++++ Extracted entries
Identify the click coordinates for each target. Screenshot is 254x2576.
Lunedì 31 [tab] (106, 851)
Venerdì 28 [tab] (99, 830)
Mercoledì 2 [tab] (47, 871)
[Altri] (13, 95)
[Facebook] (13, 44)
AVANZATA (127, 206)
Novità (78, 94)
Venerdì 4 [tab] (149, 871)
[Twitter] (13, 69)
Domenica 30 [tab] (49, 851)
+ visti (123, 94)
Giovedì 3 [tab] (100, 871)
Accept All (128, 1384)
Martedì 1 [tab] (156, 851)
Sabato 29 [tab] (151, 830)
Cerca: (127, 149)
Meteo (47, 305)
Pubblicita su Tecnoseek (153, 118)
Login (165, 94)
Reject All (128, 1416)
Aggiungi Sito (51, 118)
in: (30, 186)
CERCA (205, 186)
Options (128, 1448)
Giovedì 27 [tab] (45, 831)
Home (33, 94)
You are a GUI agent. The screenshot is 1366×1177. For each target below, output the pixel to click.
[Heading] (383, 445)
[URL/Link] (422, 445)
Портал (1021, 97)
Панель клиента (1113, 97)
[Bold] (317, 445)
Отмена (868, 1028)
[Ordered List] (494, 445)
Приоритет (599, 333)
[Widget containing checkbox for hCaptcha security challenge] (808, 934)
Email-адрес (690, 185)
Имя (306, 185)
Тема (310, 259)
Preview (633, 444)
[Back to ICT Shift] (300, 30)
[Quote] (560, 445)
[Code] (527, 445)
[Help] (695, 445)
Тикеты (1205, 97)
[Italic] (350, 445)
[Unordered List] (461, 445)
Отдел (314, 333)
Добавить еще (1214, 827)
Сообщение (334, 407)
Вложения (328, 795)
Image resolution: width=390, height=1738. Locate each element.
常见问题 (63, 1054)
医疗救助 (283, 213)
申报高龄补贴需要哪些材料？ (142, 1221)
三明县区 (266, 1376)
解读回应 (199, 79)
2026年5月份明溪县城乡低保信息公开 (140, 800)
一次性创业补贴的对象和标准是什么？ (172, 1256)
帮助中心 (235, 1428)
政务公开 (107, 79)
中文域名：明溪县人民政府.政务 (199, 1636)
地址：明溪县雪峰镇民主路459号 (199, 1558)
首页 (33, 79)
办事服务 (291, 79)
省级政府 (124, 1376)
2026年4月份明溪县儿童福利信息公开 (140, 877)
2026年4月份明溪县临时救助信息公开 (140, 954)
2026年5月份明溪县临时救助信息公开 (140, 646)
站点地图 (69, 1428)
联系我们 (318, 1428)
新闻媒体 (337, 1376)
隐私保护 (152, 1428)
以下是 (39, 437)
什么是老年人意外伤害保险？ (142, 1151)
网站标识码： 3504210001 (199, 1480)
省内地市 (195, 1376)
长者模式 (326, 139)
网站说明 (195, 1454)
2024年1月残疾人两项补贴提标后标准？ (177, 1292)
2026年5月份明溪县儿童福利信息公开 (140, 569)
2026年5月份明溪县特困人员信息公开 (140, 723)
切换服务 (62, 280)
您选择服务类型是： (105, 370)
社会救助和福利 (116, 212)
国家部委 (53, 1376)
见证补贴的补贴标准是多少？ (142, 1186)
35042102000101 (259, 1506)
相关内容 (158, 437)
++++++++
- [Problem statement] Which lines above run from the one containing "Lunedì 31 [tab] (106, 851)" down to the one containing "Martedì 1 [tab] (156, 851)"? Repeat exactly those, both ends included, and nothing else.

- [Solution to the exercise]
Lunedì 31 [tab] (106, 851)
Venerdì 28 [tab] (99, 830)
Mercoledì 2 [tab] (47, 871)
[Altri] (13, 95)
[Facebook] (13, 44)
AVANZATA (127, 206)
Novità (78, 94)
Venerdì 4 [tab] (149, 871)
[Twitter] (13, 69)
Domenica 30 [tab] (49, 851)
+ visti (123, 94)
Giovedì 3 [tab] (100, 871)
Accept All (128, 1384)
Martedì 1 [tab] (156, 851)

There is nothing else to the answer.